The largest and most famous college for religious instruction in Shiraz, the Khan Madreseh was founded at the order of Allahverdi Khan, the famous Governor-general of Fars, and completed in 1615 by his son and successor, Imam Qoli Khan. At the time of its inauguration, the college housed one hundred dorms, inhabited by one hundred students of theology. Some have noticed an interesting symbolism in the use of numbers in the Khan Madrasah. Thus, a number of 100 corresponds to the numerical meaning of the name of the Prophet Mohammad. The madrasah has five lecture rooms, commemorating the Shiite's dearest saints - the Prophet Mohammad, his daughter Fatima, Imam Ali, Imam Hasan, and Imam Hossein. The total number of principal sections in the college is 110 (the numerical meaning of the name of Imam Ali), which together with service areas constitutes 114 (the number of chapters of the Koran).

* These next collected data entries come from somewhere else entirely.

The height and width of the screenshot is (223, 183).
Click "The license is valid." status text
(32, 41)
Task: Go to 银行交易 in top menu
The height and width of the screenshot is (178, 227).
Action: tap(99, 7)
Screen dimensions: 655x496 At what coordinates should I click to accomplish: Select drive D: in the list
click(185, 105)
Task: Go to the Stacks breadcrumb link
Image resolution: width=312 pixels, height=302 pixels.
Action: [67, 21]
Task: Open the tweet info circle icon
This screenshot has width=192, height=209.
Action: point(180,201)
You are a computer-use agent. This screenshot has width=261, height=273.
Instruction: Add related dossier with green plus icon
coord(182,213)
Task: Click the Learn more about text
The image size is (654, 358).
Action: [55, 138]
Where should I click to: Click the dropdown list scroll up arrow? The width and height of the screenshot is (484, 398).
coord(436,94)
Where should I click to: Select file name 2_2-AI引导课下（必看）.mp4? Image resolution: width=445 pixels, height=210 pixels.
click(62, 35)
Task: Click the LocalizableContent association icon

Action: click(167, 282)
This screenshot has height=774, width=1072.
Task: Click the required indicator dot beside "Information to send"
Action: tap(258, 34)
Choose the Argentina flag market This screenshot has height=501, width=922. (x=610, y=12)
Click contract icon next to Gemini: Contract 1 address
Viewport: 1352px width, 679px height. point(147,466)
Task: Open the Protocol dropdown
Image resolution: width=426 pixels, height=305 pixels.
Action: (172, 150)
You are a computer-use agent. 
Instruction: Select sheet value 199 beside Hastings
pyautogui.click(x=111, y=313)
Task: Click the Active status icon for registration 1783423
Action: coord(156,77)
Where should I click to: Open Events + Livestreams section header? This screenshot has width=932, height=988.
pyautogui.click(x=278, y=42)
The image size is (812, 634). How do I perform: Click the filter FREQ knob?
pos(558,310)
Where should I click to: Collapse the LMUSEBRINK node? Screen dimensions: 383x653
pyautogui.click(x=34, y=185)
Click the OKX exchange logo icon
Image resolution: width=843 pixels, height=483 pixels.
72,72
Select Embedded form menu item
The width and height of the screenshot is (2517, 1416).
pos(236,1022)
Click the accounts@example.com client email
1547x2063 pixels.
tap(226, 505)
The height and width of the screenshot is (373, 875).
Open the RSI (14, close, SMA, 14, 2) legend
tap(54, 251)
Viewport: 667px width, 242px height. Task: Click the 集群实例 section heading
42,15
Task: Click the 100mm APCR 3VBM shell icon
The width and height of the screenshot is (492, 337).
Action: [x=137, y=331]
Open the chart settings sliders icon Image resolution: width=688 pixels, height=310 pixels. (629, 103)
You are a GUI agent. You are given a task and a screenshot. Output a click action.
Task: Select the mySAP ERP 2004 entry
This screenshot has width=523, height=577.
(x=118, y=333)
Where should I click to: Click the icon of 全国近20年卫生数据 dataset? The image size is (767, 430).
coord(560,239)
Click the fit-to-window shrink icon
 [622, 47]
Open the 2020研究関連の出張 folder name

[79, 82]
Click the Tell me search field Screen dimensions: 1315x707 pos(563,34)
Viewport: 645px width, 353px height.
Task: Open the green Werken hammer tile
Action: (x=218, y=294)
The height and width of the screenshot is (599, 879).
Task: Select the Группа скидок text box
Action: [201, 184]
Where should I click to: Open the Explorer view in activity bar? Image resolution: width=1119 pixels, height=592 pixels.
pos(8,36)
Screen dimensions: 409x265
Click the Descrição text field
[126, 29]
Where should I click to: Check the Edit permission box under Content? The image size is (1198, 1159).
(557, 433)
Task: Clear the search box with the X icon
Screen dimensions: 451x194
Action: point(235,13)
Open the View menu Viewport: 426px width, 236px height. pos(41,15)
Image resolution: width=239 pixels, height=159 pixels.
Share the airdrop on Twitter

The Khan Madreseh was established to provide an appropriate setting for the lectures of Mulla Sadra, the prominent Iranian philosopher, who at that time lived in seclusion in Kahak, a village in North Khorasan. The scholar readily accepted the invitation and soon turned the college into one of the most progressive educational establishments of its epoch, teaching both religious and secular sciences.
The seminary has a total area of 3,926 sq. m. In the past, it was surrounded by a park where students could spend their leisure time. Sad to say, all of it has been encroached upon by residential quarters. The madrasah is entered via an impressive portal O, decorated with tiled muqarnas The entrance leads to an anteroom featuring beautiful mosaics of blue and black colors. The interior is designed in the traditional style with a well-tended central court 3 surrounded by two-story arcades, marking off the students' lodgings. The upper fridge of the chambers is highlighted by pretty tile patterns and calligraphic inscriptions. Measuring 51 by 45 m, the courtyard is shaded by old date palms and cypress trees and cooled by a very graceful octagonal stone pool. On four sides, the arcades are interrupted by the Eivans 16 m high, reserved for classes or praying. The most beautiful is the south Eivan, adorned with majestic enameled faience. It is rivaled only by the west Eivan, lavishly embellished with lovely tile work and masterful calligraphy. The west Eivan forms part of the entrance area. It also houses the famous classroom where Mulla Sadra used to teach.
The madrasah used to have two minarets, each provided with a double staircase, a unique feature in Iran. Sadly, both were ruined during Karim Khan's war the Qajar claimants to the throne. The college was repeatedly damaged by natural and social calamities, but each time it was meticulously restored. The most important repairs took place at the order of Naser al-Din Shah in the 19th century. In recent years, necessary repairs were also carried out with great care and consideration.
Mullah Sadra Also known as Sadr al-Din Shirazi, Mullah Sadra was born in Shiraz into a noble and powerful family around 1572. After having completed his early education in his hometown, Mullah Sadra went to Esfahan, then the leading cultural and intellectual center of Iran. There he studied under the intellectual patronage of such remarkable Iranian scholars as Sheikh Bahai and Mir Damad. Opposed by the orthodox Shiite theologians who considered most of his views heretical, Mullah Sadra was forced to seek physical and spiritual retreat in the village of Kahak near Qom, where he spent fifteen years. Toward the end of his life, Mullah Sadra returned to Shiraz to lecture in the Khan Madrasah. He died in Basra in 1640 during his seventh pilgrimage to Mecca on foot. Mullah Sadra is commonly regarded as the most eminent philosopher of the Safavid era in Iran. He produced a bulk of works, the most famous of which was Asfar (“Journeys”). In this magnum opus, he stated the principles of what he called “transcendent wisdom” and in which he approached every single problem of traditional philosophy from this "meta philosophical" viewpoint. In many ways, Mulla Sadra's major corpus is the attempt to synthesize four major intellectual perspectives in Islam, which are the Illumination school established by Sohrevardi, Peripatetic school represented by Ibn Sina and Nasir al-Din Tusi, Gnostic school of Ibn Arabi, and Islamic theology. He also tried to reconcile the Koranic teachings, logical analysis, and intuitive knowledge, and this is where Mullah Sadra becomes particularly important in the history of Islamic thought.